In an interview with Reuters, Pamela Cox, the World Bank’s vice president for Latin America and the Caribbean, called post-earthquake Haiti “one of the worst situations that the world has faced” and “said coordinating the efforts of so many disparate aid bodies was in itself challenging.” Cox also spoke about the difficulty of moving people out of camps into permanent housing and the importance of job creation and private investments (Fletcher, 9/15).

New Outlets Examine Haitian Housing Issues

The Los Angeles Times examines how major property right disputes are interfering with the effort to resettle homeless earthquake survivors and general rebuilding in Haiti: “No one knows where to relocate more than a million people displaced by the Jan. 12 quake. The government and foreign aid groups want to move many back to their old neighborhoods or open spaces nearby and build single-family shelters for them. But to avoid roiling an already volatile situation, they must know who owns the land they’re building on. In Haiti, this requires stepping into a morass nearly as old as the country itself” (Mozingo, 9/15).

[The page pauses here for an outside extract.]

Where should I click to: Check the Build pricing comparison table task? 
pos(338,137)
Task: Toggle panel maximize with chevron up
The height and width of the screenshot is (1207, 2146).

“Eight months after the quake killed an estimated 300,000 and left at least 1½ million homeless, Haiti still has no housing minister, policy or approved strategy,” the Miami Herald notes in a story looking at the Corail-Cesselesse emergency housing camp 12 miles north of Port-au-Prince. “It was promised as the place where those displaced from the Western Hemisphere’s worst natural disaster could begin to rebuild their shattered lives as they await the birth of a new city. … Six months later, only a few plywood temporary shelters are up, and most of what was promised in Corail-Cesselesse has not been delivered” (Charles, 9/13).